Endlich reden die Nachfahren der Sklaven

Von Martina Zimmermann |
Die Karibikfranzosen, viele von ihnen Nachfahren einstiger Sklaven, fühlen sich bis heute als Bürger zweiter Klasse, deren Geschichte kaum aufgearbeitet wurde. Unter anderem aber zeigt nun eine erste Gedenkaktion, dass sich das Land dieser Geschichte annimmt.
Die schwarzen Percussionisten sind ganz in Weiß gekleidet. Ihr Gesang erinnert an die Versklavung der Vorfahren, die aus Afrika über den Atlantik deportiert wurden.

Zum Gedenken an die Opfer des Sklavenhandels werfen die Akteure und Zuschauer Blüten in die Loire, genau dorthin, von wo aus einst die Sklaventransporter aufbrachen. Sie segelten von der Loire bis zum Atlantik und dann nach Afrika. Der Bürgermeister von Nantes heißt Jean-Marc Ayrault:

"Das ist das erste Memorial in Frankreich und in Europa über diese tragische Geschichte, den Sklavenhandel. Vier Jahrhunderte lang, also elf Millionen Sklaven, die von Afrika nach Amerika geschickt wurden. Nantes hat zu diesem tragischen Handel beigetragen, das entspricht etwa 550.000 Menschen, Männer, Frauen, Kinder."

Nantes war im 18. Jahrhundert die Hauptstadt des französischen Sklavenhandels. Zwischen dem 15. und dem 19. Jahrhundert verschleppten Händler aus der Stadt in 1714 Expeditionen Menschen von Afrika nach Amerika und in die Karibik.

Noch heute zeugen am Kai und auf der nahen Insel Ile Feydeau herrschaftliche Häuser vom damaligen Reichtum der Reeder.
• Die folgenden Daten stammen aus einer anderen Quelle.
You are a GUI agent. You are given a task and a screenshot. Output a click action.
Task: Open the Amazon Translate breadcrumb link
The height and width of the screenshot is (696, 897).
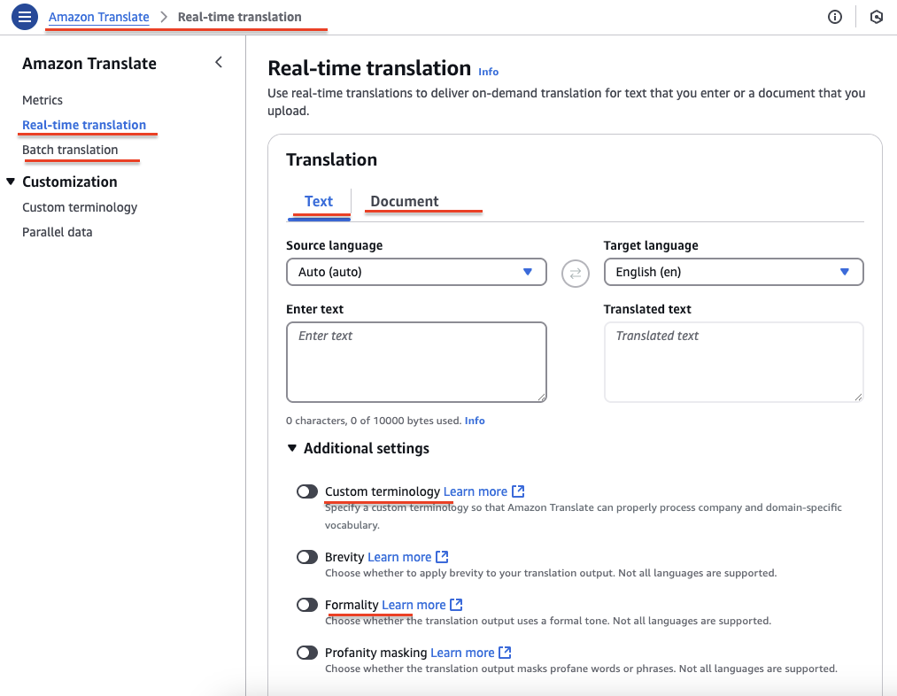[98, 16]
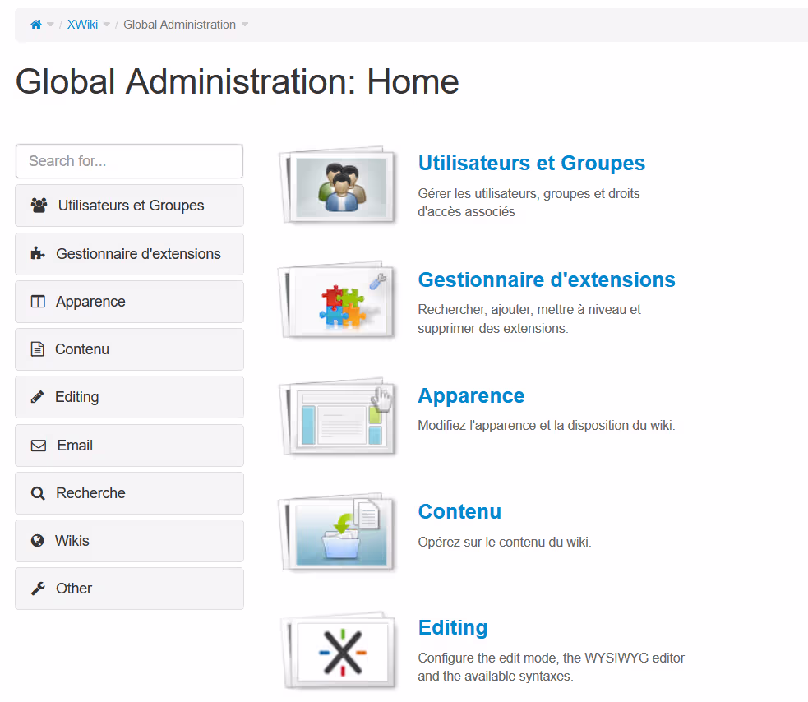Click the wrench icon beside Other

tap(38, 589)
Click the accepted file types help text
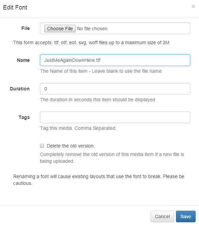 (91, 43)
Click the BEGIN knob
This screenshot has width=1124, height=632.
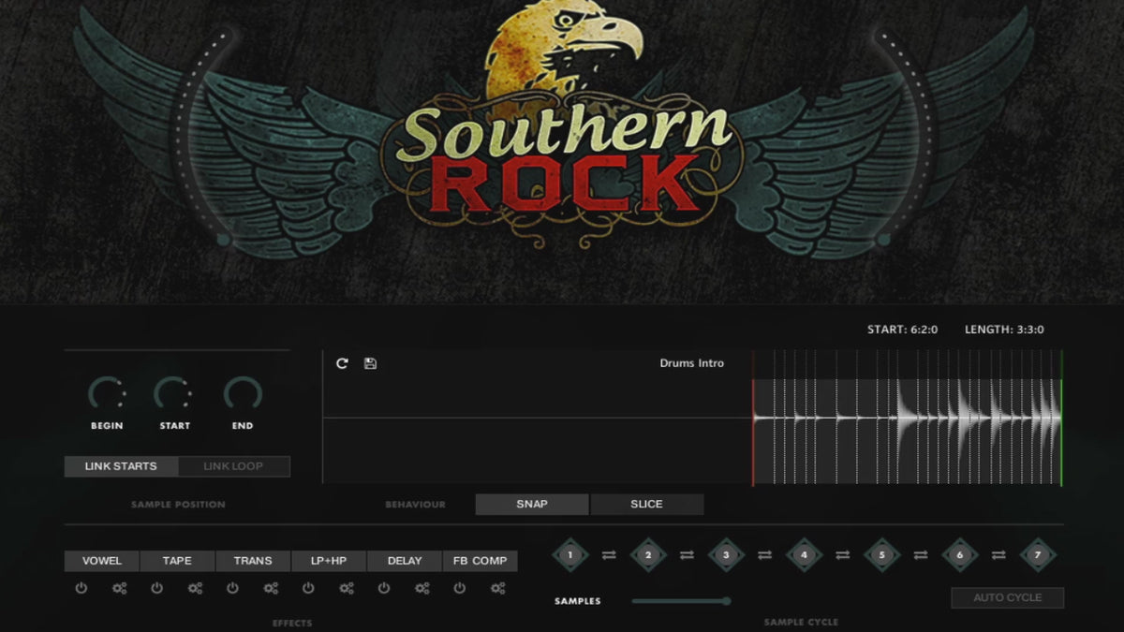(x=107, y=394)
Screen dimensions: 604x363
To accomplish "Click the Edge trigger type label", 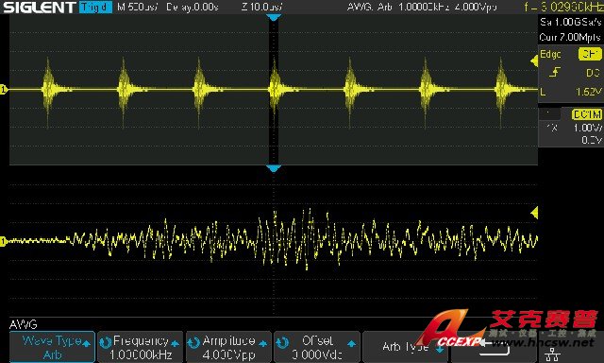I will [550, 55].
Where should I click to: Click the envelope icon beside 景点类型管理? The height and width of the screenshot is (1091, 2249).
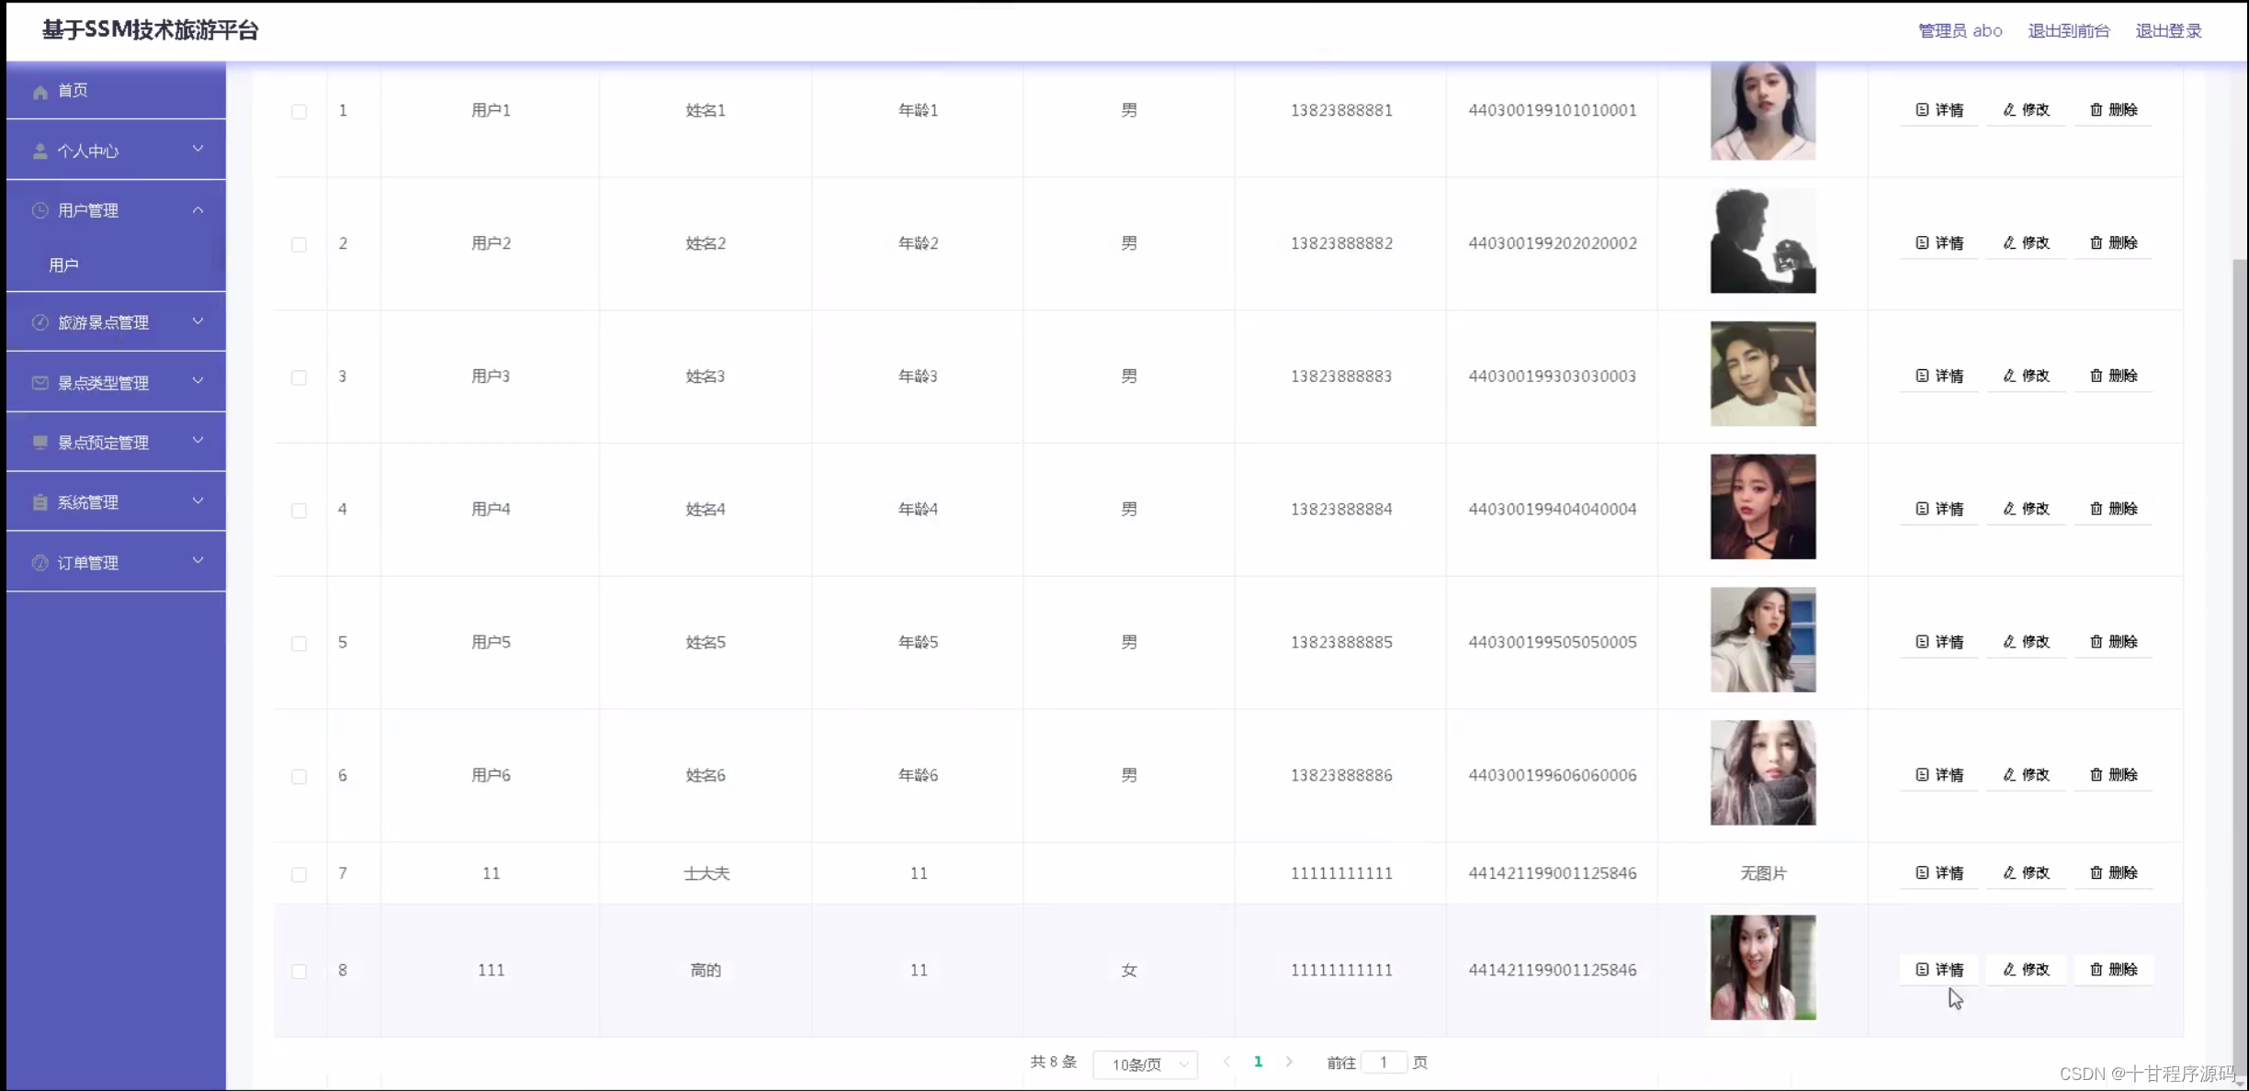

Der von der Karibikinsel Guadeloupe stammende Fußballweltmeister Lilian Thuram:

"Sklaverei und Kolonialherrschaft haben die Menschen über ihre Hautfarbe definiert. Schwarz war negativ. Weiß überlegen, weil die damalige Ideologie wollte, dass es Menschen gibt, die überlegen sein sollen, weil ihre Haut heller ist als die der anderen."

Dass die Ideologie der Sklaverei bis heute Folgen hat, ist für den Fußballer klar. Als Schwarzer fühlte er sich erst, als er in Paris war:

"Als ich mit neun Jahren in die Pariser Region kam, stellte ich fest, dass meine Hautfarbe den anderen auffiel, aber auf negative Weise. Es gab damals einen Comic mit einer dummen schwarzen Kuh. Wie sie wurde ich 'Schwärzchen' genannt. Die weiße Kuh in dem Comic war sehr intelligent. Zum Glück bin ich Leuten begegnet, die mir erklärt haben, dass der Rassismus eine intellektuelle und eine politische Konstruktion ist."

2005 gründete Lilian Thuram eine Stiftung, die gegen Rassismus kämpft. Der beliebte Fußballer besucht immer wieder Schulklassen, um über Klischees aufzuklären.

"Die Stadt Nantes arbeitet ihre Geschichte mit dem Sklavenhandel heute auf intelligente Weise auf. Die jungen Leute können das Memorial besuchen und werden nicht mehr dieselben Probleme haben wie frühere Generationen: Sie werden weder in einer Opferhaltung verharren, noch ein schlechtes Gewissen haben oder Schuldgefühle wegen der Sklaverei."

"Teranga" heißt das Restaurant in der Rue Paul Bellamy. Es ist das erste afrikanische Restaurant in Nantes, das schick und modern eingerichtet ist, mit Kunstobjekten aus allen afrikanischen Ländern. Möbel und Stoffe sind in Sandfarben, die an Afrika erinnern.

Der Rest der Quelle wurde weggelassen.